A 5 cylinder hydroxyapatite calibration phantom is used to generate volumetric BMD separately for cortical and trabecular bone compartments, similarly to central QCT. Morphometric indices analogous to classical histomorphometry as well as connectivity, structure model index (a measure of the rod or plate-like appearance of the structure), and anisotropy can be calculated from the binary images of the trabecular bone (Link 2012). In addition, finite element analysis (FEA) can be applied to these datasets and apparent biomechanical properties (e.g., stiffness, elastic modulus) can be computed by decomposing the trabecular bone structure into small cubic elements (i.e., the voxels) with assumed mechanical properties (Macneil and Boyd 2008a; Burghardt et al. 2010b; Liu et al. 2010). Reproducibility of HR-pQCT densitometric measures is high (coefficient of variation <1 %), while biomechanical and morphometric measures typically have a coefficient of variation of 4–5 % (Boutroy et al. 2005; MacNeil and Boyd 2008b; Burghardt et al. 2010b).

A number of clinical studies have been performed which have shown promising results in differentiating post-menopausal females and older men with and without fragility fractures (Boutroy et al. 2005; Szulc et al. 2010) as well as in monitoring therapeutic interventions (Burghardt et al. 2010c; Li et al. 2010). It was also found that trabecular and cortical subregional analysis may provide additional information in characterizing gender and age-related bone changes (Sode et al. 2010).

Recently, structural analysis of cortical bone has been introduced to the study of HR-pQCT datasets and cortical porosity measurements have been developed (Burghardt et al. 2010d). A recent study suggested that cortical porosity measurements may be useful to assess increased fracture risk in patients with diabetes (Burghardt et al. 2010d) (Fig. 8).

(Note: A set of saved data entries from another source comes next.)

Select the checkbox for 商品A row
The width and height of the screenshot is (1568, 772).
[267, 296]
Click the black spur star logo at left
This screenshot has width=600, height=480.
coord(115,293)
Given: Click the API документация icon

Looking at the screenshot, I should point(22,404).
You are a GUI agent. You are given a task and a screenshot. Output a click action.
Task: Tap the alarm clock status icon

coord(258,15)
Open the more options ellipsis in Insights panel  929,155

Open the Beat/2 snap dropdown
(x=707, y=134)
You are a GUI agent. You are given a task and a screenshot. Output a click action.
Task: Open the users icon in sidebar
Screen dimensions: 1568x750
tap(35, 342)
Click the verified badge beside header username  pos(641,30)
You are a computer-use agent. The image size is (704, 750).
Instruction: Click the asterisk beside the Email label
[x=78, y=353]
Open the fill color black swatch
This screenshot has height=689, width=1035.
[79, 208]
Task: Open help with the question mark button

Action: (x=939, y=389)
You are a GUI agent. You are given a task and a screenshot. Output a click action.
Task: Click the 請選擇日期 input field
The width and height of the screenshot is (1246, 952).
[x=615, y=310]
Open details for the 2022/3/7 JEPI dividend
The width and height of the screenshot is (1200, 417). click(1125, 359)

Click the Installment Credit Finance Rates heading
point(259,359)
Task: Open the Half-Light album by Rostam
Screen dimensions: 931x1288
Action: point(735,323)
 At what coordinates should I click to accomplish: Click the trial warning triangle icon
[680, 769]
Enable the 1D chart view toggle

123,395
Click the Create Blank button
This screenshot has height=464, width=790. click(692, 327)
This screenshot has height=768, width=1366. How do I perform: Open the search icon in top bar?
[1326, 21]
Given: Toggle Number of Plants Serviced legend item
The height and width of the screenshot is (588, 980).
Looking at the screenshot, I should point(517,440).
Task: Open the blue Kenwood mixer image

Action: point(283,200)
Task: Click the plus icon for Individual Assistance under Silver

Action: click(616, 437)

Patients with type II diabetes are at higher risk for fragility fractures, yet DXA BMD in diabetes patients is increased, and is therefore not well suited to diagnose fracture risk (Schwartz and Sellmeyer 2004).

Fig. 8
figure 8

HR-pQCT images of the distal tibia in a healthy control (a) and a patient with Diabetes and a fragility fracture in (b), note impressive increase in cortical porosity in the fracture patient (arrows)

4 Conclusion and Future Developments

In summary, while DXA is the standard technique to measure BMD, QCT has some important advantages over DXA which are useful for a number of clinical applications including (1) BMD in small, large, or obese patients, (2) when rapid information on treatment effects is required and (3) when degenerative disease, arterial calcifications, or artifacts limit evaluation of DXA scans. QCT also has a number of disadvantages including the higher radiation dose, limited applicability of WHO criteria, and overall less experience with fracture prediction, treatment initiation, and response with QCT compared to DXA.

Given the deficits of QCT in relation to DXA, future research needs to focus on prospective studies clearly providing evidence that QCT also predicts fragility fractures of the spine, proximal femur, and appendicular skeleton and better treatment thresholds need to be defined; those for spine QCT are currently based on expert opinion and for pQCT no good recommendations exist. While central QCT of the spine is relatively well-established QCT of the hip and pQCT of the distal radius and tibia are still substantially less developed. HR-pQCT is currently a promising research tool, but not suited for larger scale clinical applications.

Research currently targets improved evaluation of bone strength using structure analysis techniques and finite element modeling has a central role in this arena; in addition, there is an increasing body of knowledge on cortical bone structure and its significance in predicting bone strength, which may change our algorithms in how to interpret the risk of fragility fractures in individual patients.